WHAT YOU WILL DO:
a: Who is the assignee in the bug report?
b: Return the bug report text from "Previously, in RHEL5.3, there" up to and including "saved and restored.", copied word for word.

═════ PROVIDED PASSAGE

Bug 541325

Summary: [RHEL5]: A new xenfb thread is created on every save/restore
Product: Red Hat Enterprise Linux 5 Reporter: john.haxby <john.haxby>
Component: kernel-xenAssignee: Chris Lalancette <clalance>
Status: CLOSED ERRATA QA Contact: Red Hat Kernel QE team <kernel-qe>
Severity: medium Docs Contact:
Priority: low    
Version: 5.4CC: armbru, clalance, cward, jch, llim, pbonzini, xen-maint
Target Milestone: rc   
Target Release: ---   
Hardware: All   
OS: Linux   
Whiteboard:
Fixed In Version: Doc Type: Bug Fix
Doc Text:
Story Points: ---
Clone Of:
: 543823 (view as bug list) Environment:
Last Closed: 2010-03-30 07:40:54 UTC Type: ---
Regression: --- Mount Type: ---
Documentation: --- CRM:
Verified Versions: Category: ---
oVirt Team: --- RHEL 7.3 requirements from Atomic Host:
Cloudforms Team: --- Target Upstream Version:
Embargoed:
Bug Depends On:    
Bug Blocks: 543823    
Attachments:
Description Flags
Patch to fix the problem none

Description john.haxby@oracle.com 2009-11-25 14:22:16 UTC
Created attachment 373753 [details]
Patch to fix the problem

Description of problem:

Previously, in RHEL5.3, there was just one [xenfb thread] in an RHEL5 Xen PV guest reported by ps and over subsequnent live migrations or save/restore cycles that one thread stayed.  Some time in RHEl5.4, I'm not sure when, the patch  linux-2.6-xen-fbfront-dirty-race.patch was introduced to fix bug 456893 (which I can't read) and this resulted in an initial two xenfb threads followed by another two every time the guest was live migrated or saved and restored.

══════════
═════ SOURCE EXCERPT

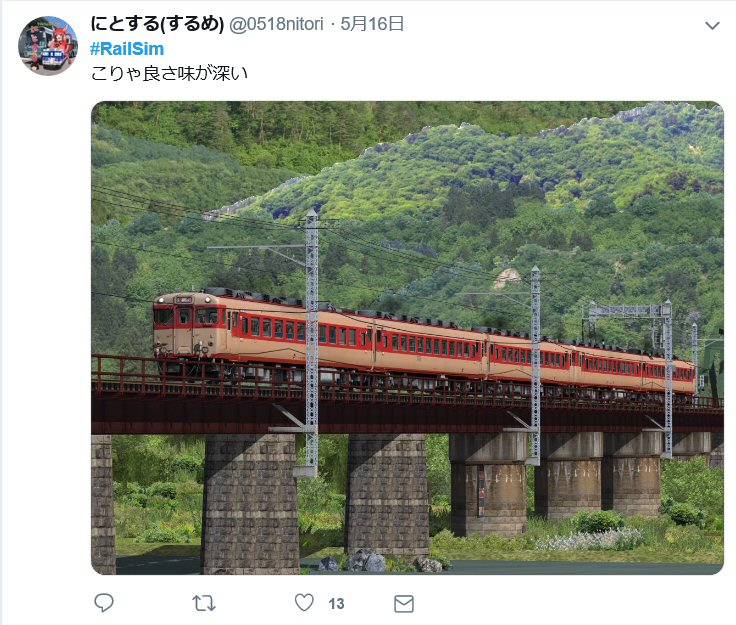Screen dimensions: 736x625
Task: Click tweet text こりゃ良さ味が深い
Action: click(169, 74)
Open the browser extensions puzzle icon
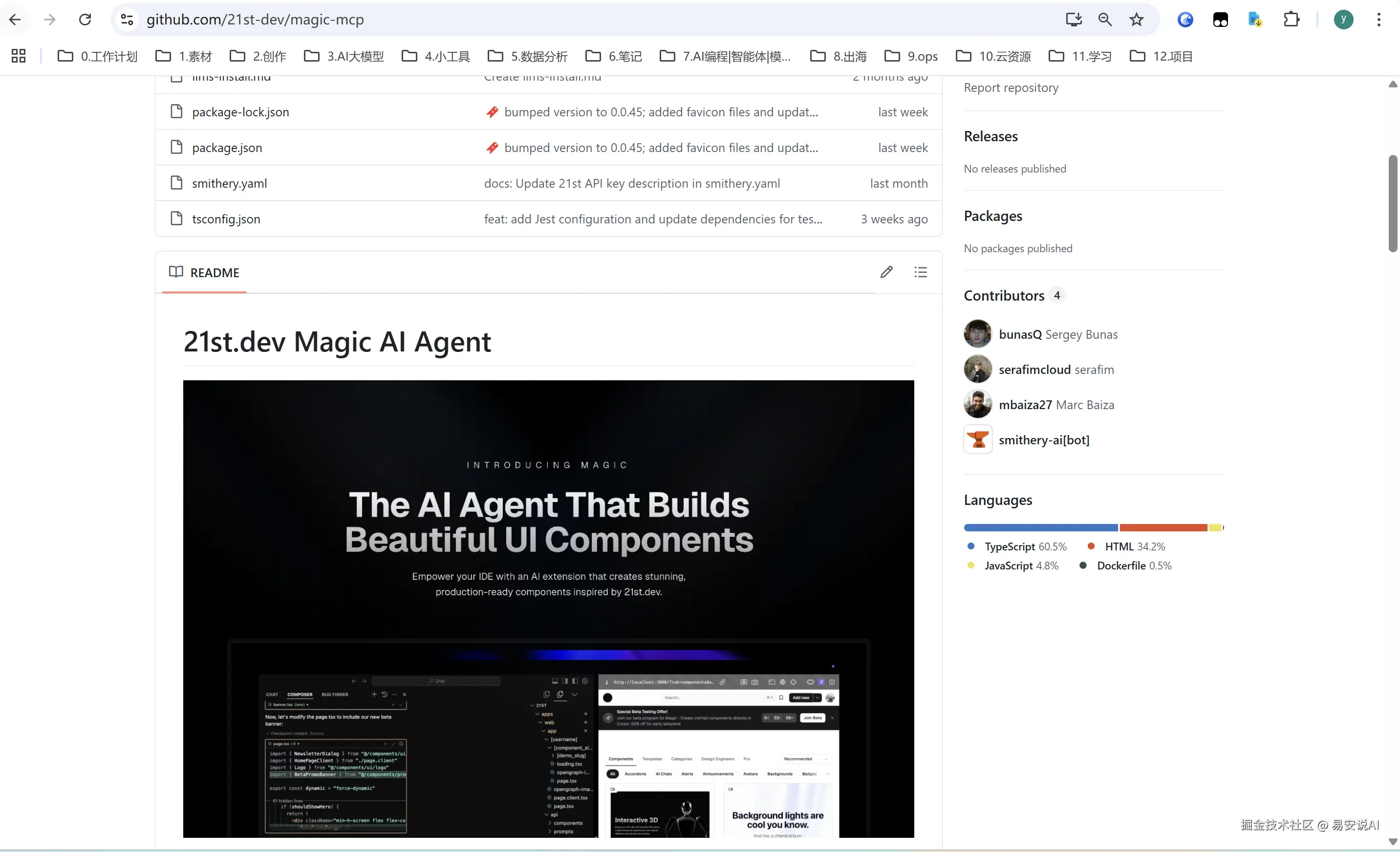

══════════

SOLUTIONS TO THE EXERCISE:
a: Chris Lalancette

b:
Previously, in RHEL5.3, there was just one [xenfb thread] in an RHEL5 Xen PV guest reported by ps and over subsequnent live migrations or save/restore cycles that one thread stayed.  Some time in RHEl5.4, I'm not sure when, the patch  linux-2.6-xen-fbfront-dirty-race.patch was introduced to fix bug 456893 (which I can't read) and this resulted in an initial two xenfb threads followed by another two every time the guest was live migrated or saved and restored.